Updating and Pushing a BERTopic Model with New Documents to Hugging Face Hub still shows old no of training document
sdave-connexion opened this issue · comments
Have you searched existing issues? 🔎
- I have searched and found no existing issues
Desribe the bug
I have been using BERTopic for topic modelling and recently needed to update my existing BERTopic model with new documents. I want to push the updated model to the Hugging Face Hub, ensuring that it reflects the new number of documents and topics.
Here’s what I’ve done so far:
- Loaded my existing BERTopic model:
- Added new documents and their embeddings:
- Updated the model with new documents:
`new_topics, new_probs = topic_model.transform(lemmatized_docs, embeddings)`
- Saved the updated model using safetensors:
- Pushed the updated model to Hugging Face Hub:
Despite following these steps, I still see the old number of training documents in the repository on the Hugging Face Hub. How can I ensure that the updated model reflects the new number of training and topics?
Any help or guidance on this would be greatly appreciated!
Reproduction
from bertopic import BERTopic
# Load your existing BERTopic model
topic_model= BERTopic.load("shantanudave/BERTopic_ArXiv",embedding_model="sentence-transformers/all-MiniLM-L6-v2")

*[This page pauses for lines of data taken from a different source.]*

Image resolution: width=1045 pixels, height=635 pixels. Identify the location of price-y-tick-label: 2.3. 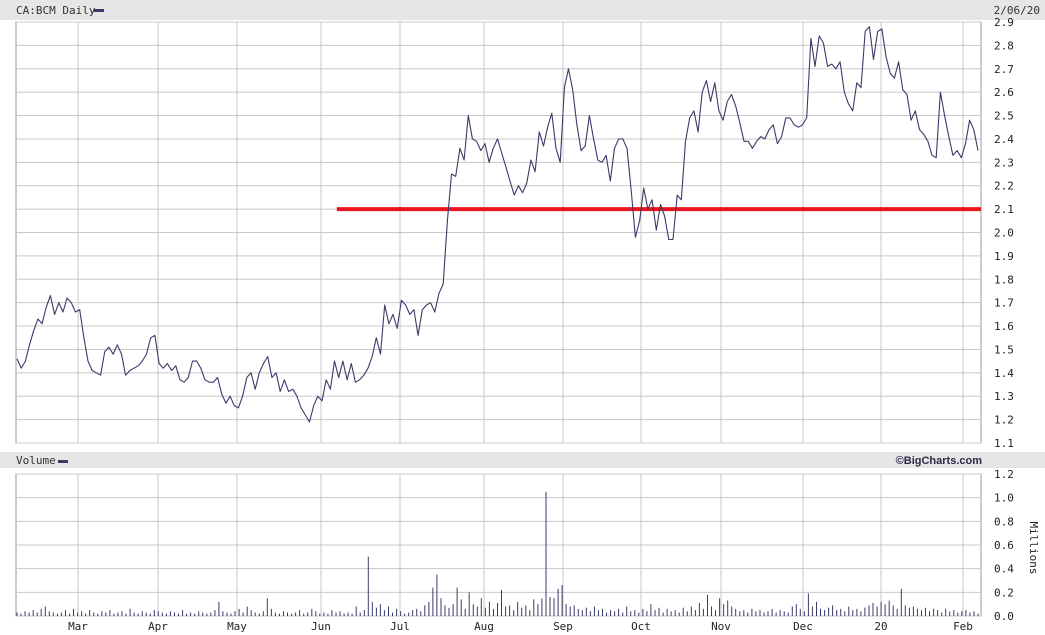
(1004, 162).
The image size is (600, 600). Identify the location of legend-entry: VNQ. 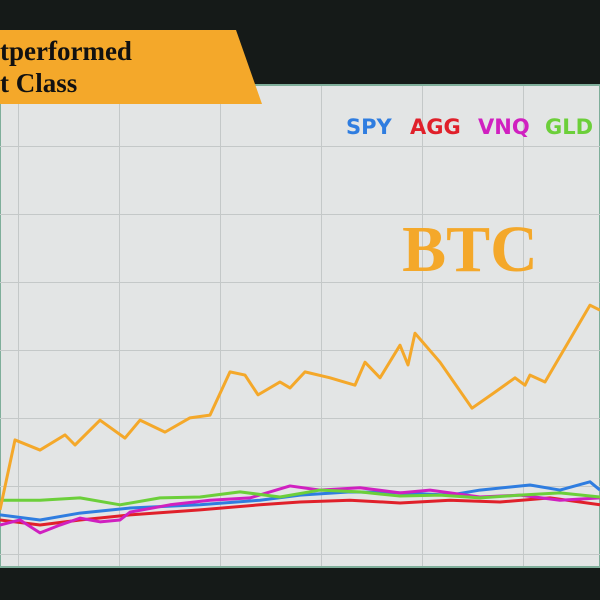
(504, 127).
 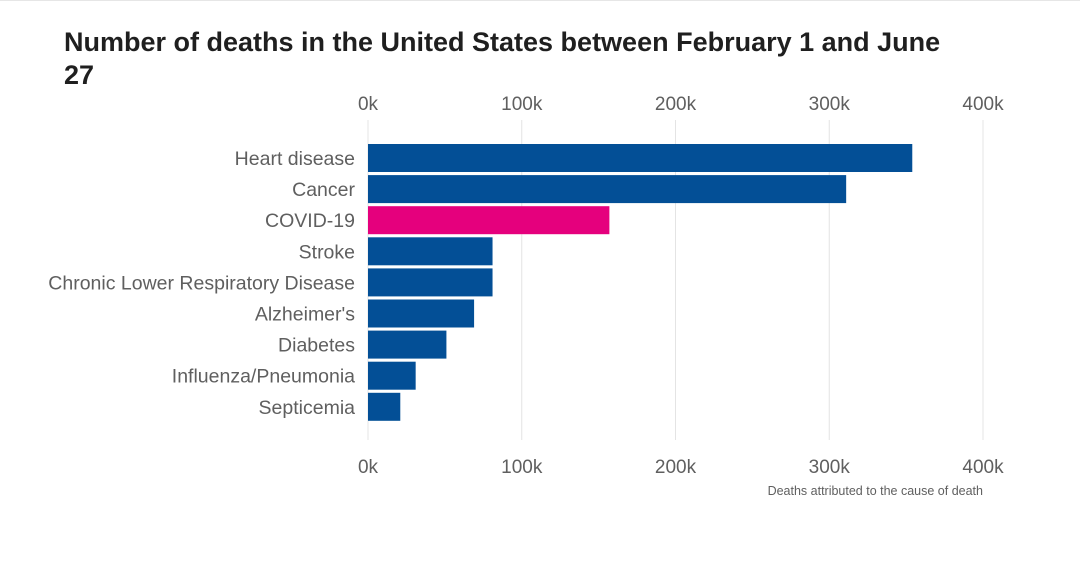 What do you see at coordinates (305, 315) in the screenshot?
I see `category-label: Alzheimer's` at bounding box center [305, 315].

new_topics, new_probs = topic_model.transform(lemmatized_docs, embeddings)
new_model_name = "BERTopic_v2"
# Save the updated model locally using safetensors
embedding_model = "sentence-transformers/all-MiniLM-L6-v2"
topic_model.save(new_model_name, serialization="safetensors", save_ctfidf=True, save_embedding_model=embedding_model)
from huggingface_hub import login
# Authenticate with Hugging Face
login(token="your_hugging_face_token")
# Push the updated model to Hugging Face Hub
topic_model.push_to_hf_hub(
repo_id=f"shantanudave/{new_model_name}",
serialization="safetensors",
save_ctfidf=True,
save_embedding_model=embedding_model
)
BERTopic Version
pip install -U bertopic
Updated the model with new documents:
That's the thing, you didn't update the model. When you use .transform
, you are merely predicting the topics of the documents that you passed to it. .transform
, like it's used in scikit-learn, it not meant to update the underlying model. Instead, if you want to update the model, I would advise using either online topic modeling or the .merge_model
technique.
@MaartenGr
In my case, new data comes in every two days. So in this case I am planning to:
- Load the existing model
- Update the model using Online Topic Modeling.
- Save the model
Is this way correct ? Or is there any other easier way ?
Thanks in advance
You can only do this if step 1 was also done with online topic modeling. You cannot use .partial_fit
after .fit
at the moment. Instead, I would advise using the .merge_models
technique to iteratively combine new models.